Kitabı hevesle almış olsam da öyle çok da beklentiye girmemiştim. Ama şunu söylemeliyim ki, beğendim. Mafya kitaplarına zaten seviyorum bir de bununla beraber güçlü, acımaz olarak gösterilen bir erkeğin sevdiği kadın söz konusu olduğundaki sert tavrından bağımsız, hoşgörü ve anlayışını da ön plana koyması beni bitiriyor. Yazarın kalemini de sevdim. Ne kadar mafya kitabı olsa da, daha çok iki karakterin birbirini tanıması, anlaması ve tam anlamıyla bir eş olmasına dair yolculuklarını okuyoruz aslında.
Aria Scuderi, babası tarafından düşmanlığı bitirmek için geleceğin lideri, gaddar ama yakışıklı Luca Vitiello ile zorla evlendiriliyor. Ne kadar mafya içinde doğmuş olsa da bir aşk evliliğine dair hayallerini bu kadar çabuk ardında bırakmak onu üzüyor.
Luca Vitiello ise acımasız mafya dünyasında kendi acımasızlığı herkese göstermekten geri durmazken Aria ile farklı bir etkileşim yakalamışlardır. Belki de her şey o kadar kötü değildir. Ve aşk çok da imkansız...?

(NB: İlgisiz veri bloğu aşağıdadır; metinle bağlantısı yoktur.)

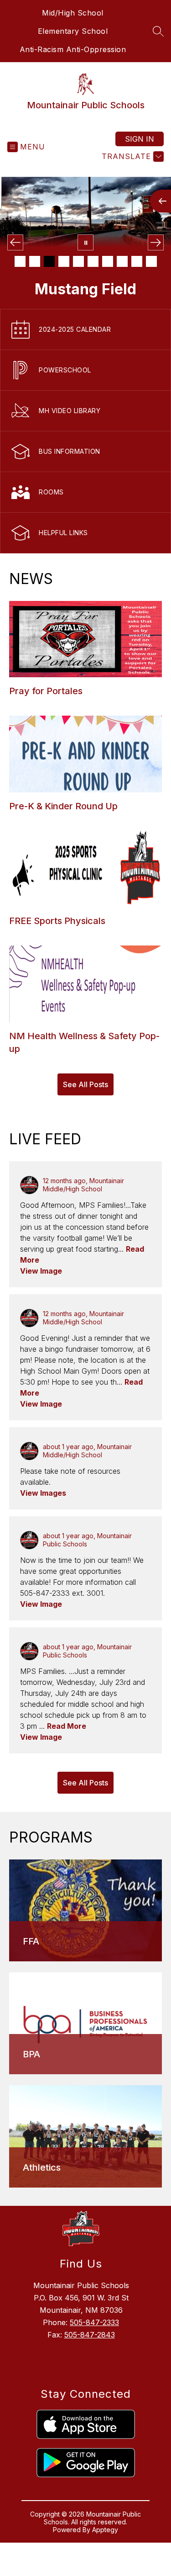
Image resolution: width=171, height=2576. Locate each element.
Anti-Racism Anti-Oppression (73, 49)
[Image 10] (151, 261)
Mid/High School (73, 12)
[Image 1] (20, 261)
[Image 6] (93, 261)
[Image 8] (122, 261)
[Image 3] (49, 261)
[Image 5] (78, 261)
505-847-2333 (94, 2322)
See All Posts (85, 1084)
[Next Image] (156, 242)
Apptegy (105, 2530)
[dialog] (85, 1910)
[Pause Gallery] (85, 242)
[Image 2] (34, 261)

Luca karakterini sevdim; hem bu kadar sert olup hem de Aria'ya karşı olabildiğince nazik ve saygı dolu yaklaşımını beğenmemek elde değil. En sonuna doğru yaşananlar biraz travma gibi hissettirse de sonunda her şey güzeldi. Bu kitabı tavsiye ederim. İkinci kitabı da merakla bekliyorum.